*** Opening of RECORDS SUPPLIED ***

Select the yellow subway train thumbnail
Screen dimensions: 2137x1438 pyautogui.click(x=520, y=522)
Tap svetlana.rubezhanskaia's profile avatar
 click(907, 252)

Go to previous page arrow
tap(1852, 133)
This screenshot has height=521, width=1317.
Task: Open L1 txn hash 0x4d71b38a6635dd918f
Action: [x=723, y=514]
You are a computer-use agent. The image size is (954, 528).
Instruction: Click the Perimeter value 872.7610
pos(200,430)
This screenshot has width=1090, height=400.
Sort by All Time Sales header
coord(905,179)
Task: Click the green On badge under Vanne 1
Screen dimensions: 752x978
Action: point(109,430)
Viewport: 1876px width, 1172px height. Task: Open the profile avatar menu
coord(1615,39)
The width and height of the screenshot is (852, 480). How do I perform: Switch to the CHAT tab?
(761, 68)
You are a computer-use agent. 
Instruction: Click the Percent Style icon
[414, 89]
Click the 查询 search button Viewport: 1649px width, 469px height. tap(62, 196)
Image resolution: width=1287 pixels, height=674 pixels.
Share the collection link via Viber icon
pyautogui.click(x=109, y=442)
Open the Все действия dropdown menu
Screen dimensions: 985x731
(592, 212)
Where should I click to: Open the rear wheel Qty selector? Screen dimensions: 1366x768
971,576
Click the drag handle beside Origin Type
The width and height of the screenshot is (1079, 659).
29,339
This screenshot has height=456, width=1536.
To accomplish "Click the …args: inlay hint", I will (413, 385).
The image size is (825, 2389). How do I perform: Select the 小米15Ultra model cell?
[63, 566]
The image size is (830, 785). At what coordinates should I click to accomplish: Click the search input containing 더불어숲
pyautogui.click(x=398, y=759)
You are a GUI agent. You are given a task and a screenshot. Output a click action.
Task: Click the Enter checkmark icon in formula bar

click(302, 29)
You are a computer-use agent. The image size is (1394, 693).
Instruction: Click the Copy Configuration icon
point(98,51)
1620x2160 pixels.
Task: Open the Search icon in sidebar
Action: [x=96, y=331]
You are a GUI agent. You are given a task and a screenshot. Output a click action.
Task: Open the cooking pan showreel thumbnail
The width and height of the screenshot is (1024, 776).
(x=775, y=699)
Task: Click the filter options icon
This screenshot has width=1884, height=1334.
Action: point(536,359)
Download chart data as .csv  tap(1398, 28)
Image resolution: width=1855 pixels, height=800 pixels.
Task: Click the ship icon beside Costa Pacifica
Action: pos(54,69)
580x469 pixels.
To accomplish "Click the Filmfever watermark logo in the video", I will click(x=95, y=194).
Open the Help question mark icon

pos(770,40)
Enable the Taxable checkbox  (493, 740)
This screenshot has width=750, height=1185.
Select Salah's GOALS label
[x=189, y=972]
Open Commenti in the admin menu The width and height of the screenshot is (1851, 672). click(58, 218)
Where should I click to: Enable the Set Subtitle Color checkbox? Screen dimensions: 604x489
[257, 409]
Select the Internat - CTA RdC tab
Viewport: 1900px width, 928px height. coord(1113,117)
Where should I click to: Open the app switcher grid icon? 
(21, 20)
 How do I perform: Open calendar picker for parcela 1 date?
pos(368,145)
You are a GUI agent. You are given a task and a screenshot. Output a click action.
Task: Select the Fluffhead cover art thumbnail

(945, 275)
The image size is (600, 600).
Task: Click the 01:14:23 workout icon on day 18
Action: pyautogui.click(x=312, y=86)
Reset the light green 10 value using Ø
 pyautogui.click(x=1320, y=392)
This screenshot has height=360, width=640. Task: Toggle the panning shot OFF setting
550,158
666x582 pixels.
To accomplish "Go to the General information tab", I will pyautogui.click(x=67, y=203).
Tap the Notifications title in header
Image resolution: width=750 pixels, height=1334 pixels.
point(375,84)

*** Close of RECORDS SUPPLIED ***

Only one stretch of the entries above is wanted: the lines from the one containing "The width and height of the screenshot is (1024, 776)." through the one containing "Open Commenti in". Please reproduce it exactly.

### [ANSWER TO THIS PROBLEM]
The width and height of the screenshot is (1024, 776).
(x=775, y=699)
Task: Click the filter options icon
This screenshot has width=1884, height=1334.
Action: point(536,359)
Download chart data as .csv  tap(1398, 28)
Image resolution: width=1855 pixels, height=800 pixels.
Task: Click the ship icon beside Costa Pacifica
Action: pos(54,69)
580x469 pixels.
To accomplish "Click the Filmfever watermark logo in the video", I will click(x=95, y=194).
Open the Help question mark icon

pos(770,40)
Enable the Taxable checkbox  (493, 740)
This screenshot has width=750, height=1185.
Select Salah's GOALS label
[x=189, y=972]
Open Commenti in the admin menu The width and height of the screenshot is (1851, 672). click(58, 218)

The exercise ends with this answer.